Avez-vous déjà songé à planter des ronces au jardin ? Certaines variétés cultivées de ces arbustes à petits fruits sont sans épines, très robustes, et permettent de déguster des mûres sans présenter les inconvénients du mûrier sauvage.
Planter des ronces au jardin : l'idée peut sembler saugrenue, car la ronce commune, ou mûrier sauvage (Rubus fruticosus), est la plupart du temps considérée comme une "mauvaise herbe" épineuse, envahissante de surcroît, dont le jardinier a parfois bien du mal à se débarrasser. Seulement, la ronce donne des mûres... Pour profiter de ces petits fruits noirs sucrés et savoureux, plantez des variétés de ronces cultivées : souvent sans épines, très productives, elles sont en outre moins envahissantes que les variétés sauvages, et tout aussi favorables à la biodiversité.
Ces arbustes à tiges sarmenteuses peuvent atteindre 5 mètres de hauteur s'ils sont palissés. Ils sont très rustiques (jusqu'à -25°C, voire -30°C), peu exigeants, et ne demandent presque aucun entretien, si ce n'est une taille annuelle.

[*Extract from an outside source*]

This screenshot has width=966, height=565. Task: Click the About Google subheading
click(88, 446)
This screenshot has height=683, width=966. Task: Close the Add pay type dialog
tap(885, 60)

La plantation (plants achetés en godets) s'effectue de préférence à l'automne, à partir de fin septembre. On peut cependant planter jusqu'à fin avril. Prévoyez 2 mètres de distance entre deux plants, et installez-les contre une clôture ou un mur sur lequel court du fil de fer, afin de pouvoir palisser les longues tiges souples au fur et à mesure de leur croissance.
La multiplication se fait facilement par marcottage sur les tiges de 2 ans, ou par bouturage.
Tous, avec une préférence pour les sols frais et riches en humus.
Soleil, éventuellement mi-ombre.
Les fleurs, blanches ou roses, apparaissent au printemps. Elles donnent des fruits dont la période de maturité varie entre juillet et septembre, selon les variétés. Seules les tiges de 2 ans fructifient.
Les variétés de ronces cultivées pour leurs fruits sont nombreuses. En voici quelques-unes :
Les mûroises sont des hybrides de mûre et de framboise : les variétés 'Boysenberry', 'Loganberry', 'Tayberry' donnent de gros fruits noir violet, allongés.
L'entretien est minime : l'arrosage n'est pas nécessaire (sauf durant l'année suivant la plantation), et la fertilisation peut se limiter à un apport de compost à l'automne, au pied de l'arbuste. Taillez chaque année, en hiver : coupez au ras du sol les branches ayant déjà donné des fruits, et conservez 5 ou 6 branches de l'année pour la fructification de l'année suivante.
Le mûrier-ronce est peu sujet aux maladies et aux ravageurs. Il peut cependant subir des attaques de botrytis, de ver de la framboise, de pucerons et de phytopte de la ronce.